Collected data
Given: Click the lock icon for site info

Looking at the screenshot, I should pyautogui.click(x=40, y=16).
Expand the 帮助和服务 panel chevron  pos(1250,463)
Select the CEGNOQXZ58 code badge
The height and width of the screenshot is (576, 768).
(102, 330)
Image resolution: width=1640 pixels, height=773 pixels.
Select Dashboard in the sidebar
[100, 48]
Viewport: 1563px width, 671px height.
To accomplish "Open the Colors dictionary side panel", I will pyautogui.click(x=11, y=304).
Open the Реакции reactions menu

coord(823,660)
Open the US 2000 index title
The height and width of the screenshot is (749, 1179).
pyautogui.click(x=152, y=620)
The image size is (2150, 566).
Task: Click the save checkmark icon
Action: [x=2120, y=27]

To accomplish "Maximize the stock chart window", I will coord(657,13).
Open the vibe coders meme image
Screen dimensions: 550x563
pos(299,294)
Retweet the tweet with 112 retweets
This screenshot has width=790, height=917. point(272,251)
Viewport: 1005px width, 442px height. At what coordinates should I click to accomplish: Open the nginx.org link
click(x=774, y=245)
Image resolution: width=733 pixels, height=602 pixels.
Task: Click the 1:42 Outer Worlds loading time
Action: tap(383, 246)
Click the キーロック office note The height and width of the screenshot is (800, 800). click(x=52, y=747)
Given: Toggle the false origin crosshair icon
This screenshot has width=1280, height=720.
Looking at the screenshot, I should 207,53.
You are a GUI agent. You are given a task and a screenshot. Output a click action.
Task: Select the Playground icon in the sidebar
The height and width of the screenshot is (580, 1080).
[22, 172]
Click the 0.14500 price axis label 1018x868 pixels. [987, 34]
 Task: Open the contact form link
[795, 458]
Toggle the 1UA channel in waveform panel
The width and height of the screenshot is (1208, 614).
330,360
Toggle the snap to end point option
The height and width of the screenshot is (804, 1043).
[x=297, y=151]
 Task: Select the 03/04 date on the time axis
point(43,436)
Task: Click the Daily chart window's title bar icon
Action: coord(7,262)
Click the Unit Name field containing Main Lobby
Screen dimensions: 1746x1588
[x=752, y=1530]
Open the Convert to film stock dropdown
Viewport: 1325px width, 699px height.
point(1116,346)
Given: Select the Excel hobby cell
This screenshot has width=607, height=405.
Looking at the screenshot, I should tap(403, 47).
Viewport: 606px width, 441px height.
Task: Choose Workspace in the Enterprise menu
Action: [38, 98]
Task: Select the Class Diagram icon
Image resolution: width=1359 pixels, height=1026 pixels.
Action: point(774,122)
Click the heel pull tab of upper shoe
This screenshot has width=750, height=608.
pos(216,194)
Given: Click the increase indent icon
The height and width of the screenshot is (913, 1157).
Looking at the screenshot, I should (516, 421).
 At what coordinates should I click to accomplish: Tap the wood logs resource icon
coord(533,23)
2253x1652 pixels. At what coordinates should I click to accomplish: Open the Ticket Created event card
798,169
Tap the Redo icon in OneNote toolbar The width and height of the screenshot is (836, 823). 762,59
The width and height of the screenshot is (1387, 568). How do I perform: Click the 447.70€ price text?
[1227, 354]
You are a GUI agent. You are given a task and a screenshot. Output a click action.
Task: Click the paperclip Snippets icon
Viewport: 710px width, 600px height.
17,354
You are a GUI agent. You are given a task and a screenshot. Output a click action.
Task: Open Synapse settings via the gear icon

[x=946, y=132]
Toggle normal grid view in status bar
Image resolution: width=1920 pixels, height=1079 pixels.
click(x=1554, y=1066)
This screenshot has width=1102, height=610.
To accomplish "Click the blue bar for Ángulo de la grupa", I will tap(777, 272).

→ DIRECTIONS FOR THIS TASK: A complete, exact transcription of the records is needed.

→ RESULT FOR THIS EXERCISE:
Given: Click the lock icon for site info

Looking at the screenshot, I should pyautogui.click(x=40, y=16).
Expand the 帮助和服务 panel chevron  pos(1250,463)
Select the CEGNOQXZ58 code badge
The height and width of the screenshot is (576, 768).
(102, 330)
Image resolution: width=1640 pixels, height=773 pixels.
Select Dashboard in the sidebar
[100, 48]
Viewport: 1563px width, 671px height.
To accomplish "Open the Colors dictionary side panel", I will pyautogui.click(x=11, y=304).
Open the Реакции reactions menu

coord(823,660)
Open the US 2000 index title
The height and width of the screenshot is (749, 1179).
pyautogui.click(x=152, y=620)
The image size is (2150, 566).
Task: Click the save checkmark icon
Action: [x=2120, y=27]

To accomplish "Maximize the stock chart window", I will coord(657,13).
Open the vibe coders meme image
Screen dimensions: 550x563
pos(299,294)
Retweet the tweet with 112 retweets
This screenshot has width=790, height=917. point(272,251)
Viewport: 1005px width, 442px height. At what coordinates should I click to accomplish: Open the nginx.org link
click(x=774, y=245)
Image resolution: width=733 pixels, height=602 pixels.
Task: Click the 1:42 Outer Worlds loading time
Action: tap(383, 246)
Click the キーロック office note The height and width of the screenshot is (800, 800). click(x=52, y=747)
Given: Toggle the false origin crosshair icon
This screenshot has width=1280, height=720.
Looking at the screenshot, I should 207,53.
You are a GUI agent. You are given a task and a screenshot. Output a click action.
Task: Select the Playground icon in the sidebar
The height and width of the screenshot is (580, 1080).
[22, 172]
Click the 0.14500 price axis label 1018x868 pixels. [987, 34]
 Task: Open the contact form link
[795, 458]
Toggle the 1UA channel in waveform panel
The width and height of the screenshot is (1208, 614).
330,360
Toggle the snap to end point option
The height and width of the screenshot is (804, 1043).
[x=297, y=151]
 Task: Select the 03/04 date on the time axis
point(43,436)
Task: Click the Daily chart window's title bar icon
Action: coord(7,262)
Click the Unit Name field containing Main Lobby
Screen dimensions: 1746x1588
[x=752, y=1530]
Open the Convert to film stock dropdown
Viewport: 1325px width, 699px height.
point(1116,346)
Given: Select the Excel hobby cell
This screenshot has width=607, height=405.
Looking at the screenshot, I should tap(403, 47).
Viewport: 606px width, 441px height.
Task: Choose Workspace in the Enterprise menu
Action: [38, 98]
Task: Select the Class Diagram icon
Image resolution: width=1359 pixels, height=1026 pixels.
Action: point(774,122)
Click the heel pull tab of upper shoe
This screenshot has width=750, height=608.
pos(216,194)
Given: Click the increase indent icon
The height and width of the screenshot is (913, 1157).
Looking at the screenshot, I should (516, 421).
 At what coordinates should I click to accomplish: Tap the wood logs resource icon
coord(533,23)
2253x1652 pixels. At what coordinates should I click to accomplish: Open the Ticket Created event card
798,169
Tap the Redo icon in OneNote toolbar The width and height of the screenshot is (836, 823). 762,59
The width and height of the screenshot is (1387, 568). How do I perform: Click the 447.70€ price text?
[1227, 354]
You are a GUI agent. You are given a task and a screenshot. Output a click action.
Task: Click the paperclip Snippets icon
Viewport: 710px width, 600px height.
17,354
You are a GUI agent. You are given a task and a screenshot. Output a click action.
Task: Open Synapse settings via the gear icon

[x=946, y=132]
Toggle normal grid view in status bar
Image resolution: width=1920 pixels, height=1079 pixels.
click(x=1554, y=1066)
This screenshot has width=1102, height=610.
To accomplish "Click the blue bar for Ángulo de la grupa", I will tap(777, 272).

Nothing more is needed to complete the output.